INSTRUCTIONS TO FOLLOW —
Only the lines from the opening of the material through the line bearing "Task: Click the" should be reproduced, exactly and without pictures.

SOURCE MATERIAL —
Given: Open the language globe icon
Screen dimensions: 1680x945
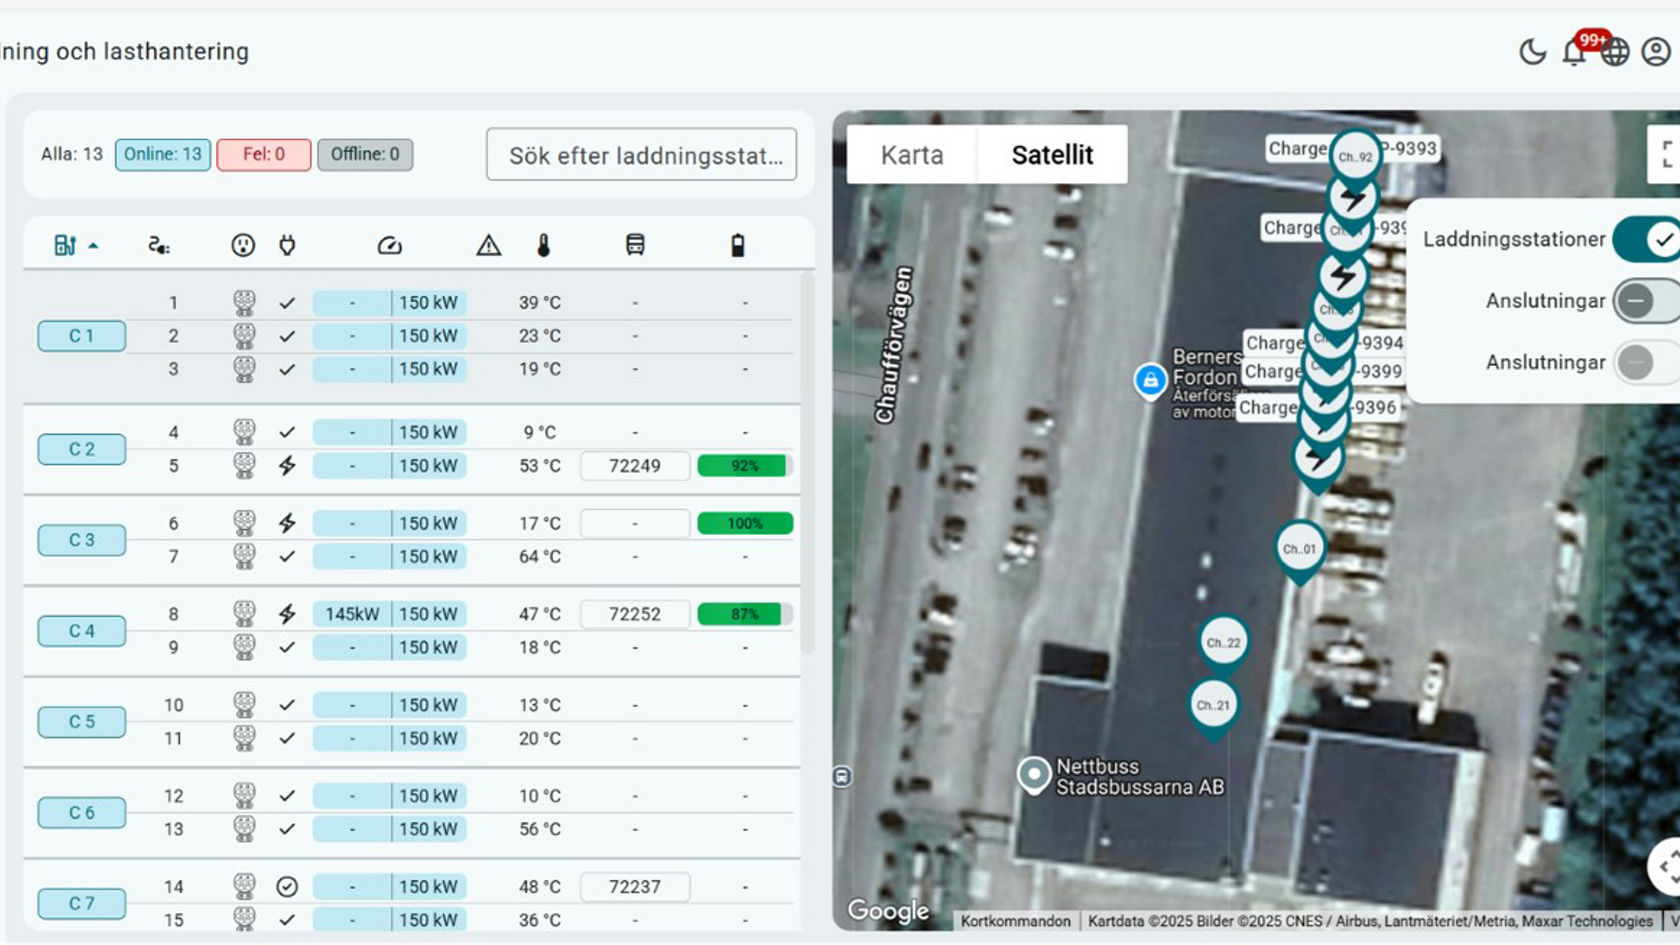Looking at the screenshot, I should (x=1615, y=52).
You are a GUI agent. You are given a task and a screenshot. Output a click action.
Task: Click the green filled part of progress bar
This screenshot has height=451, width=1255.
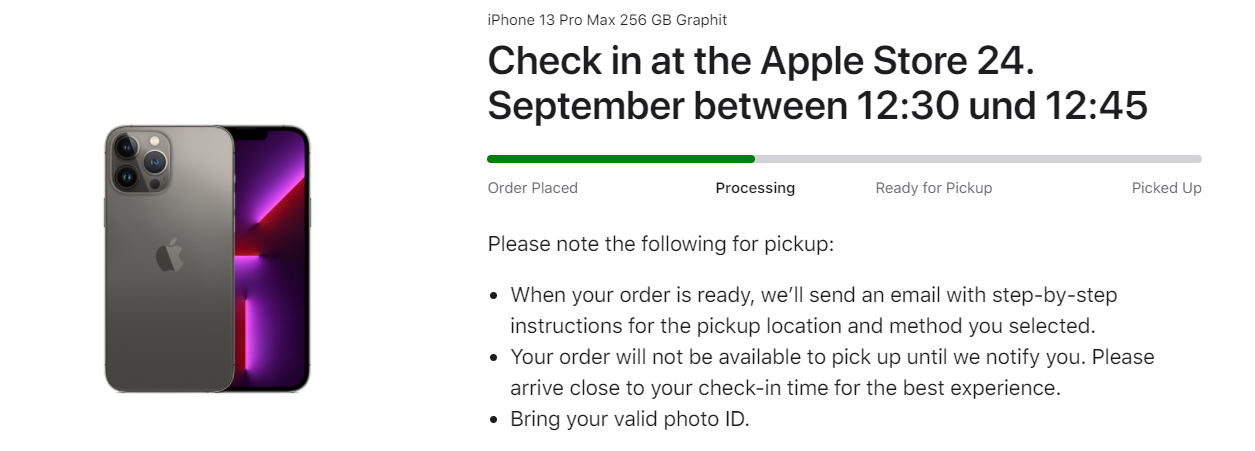click(620, 159)
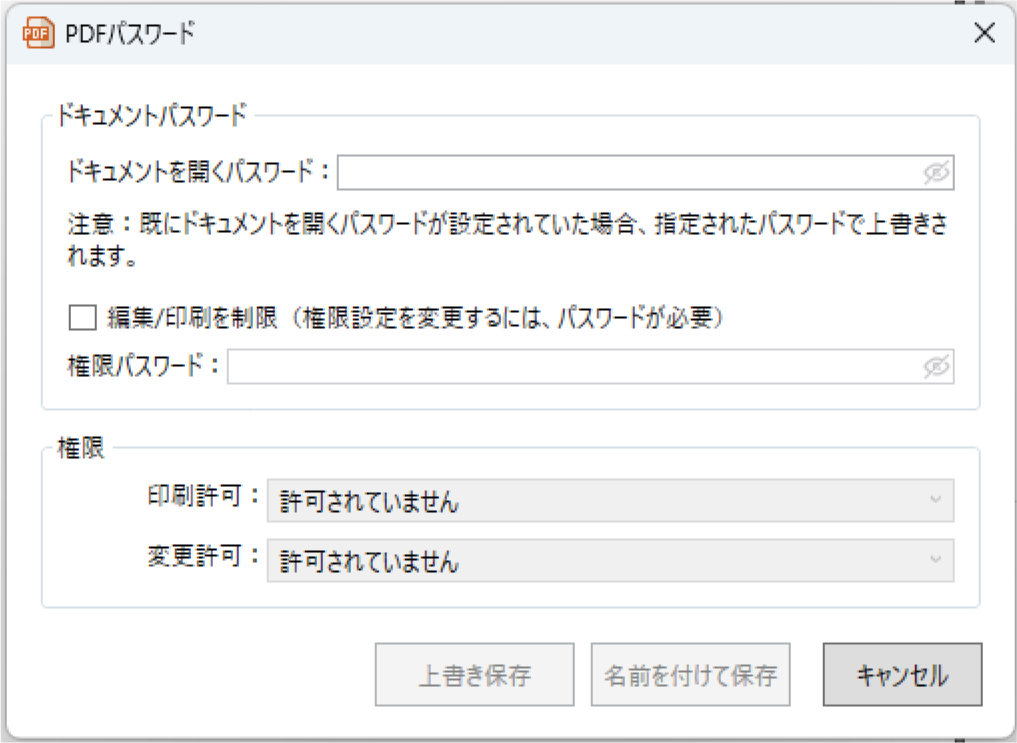1017x743 pixels.
Task: Toggle the eye icon in 権限パスワード field
Action: [x=935, y=367]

RESULT OF THE EXERCISE —
Given: Open the language globe icon
Screen dimensions: 1680x945
Looking at the screenshot, I should (x=1615, y=52).
You are a GUI agent. You are given a task and a screenshot. Output a click action.
Task: Click the green filled part of progress bar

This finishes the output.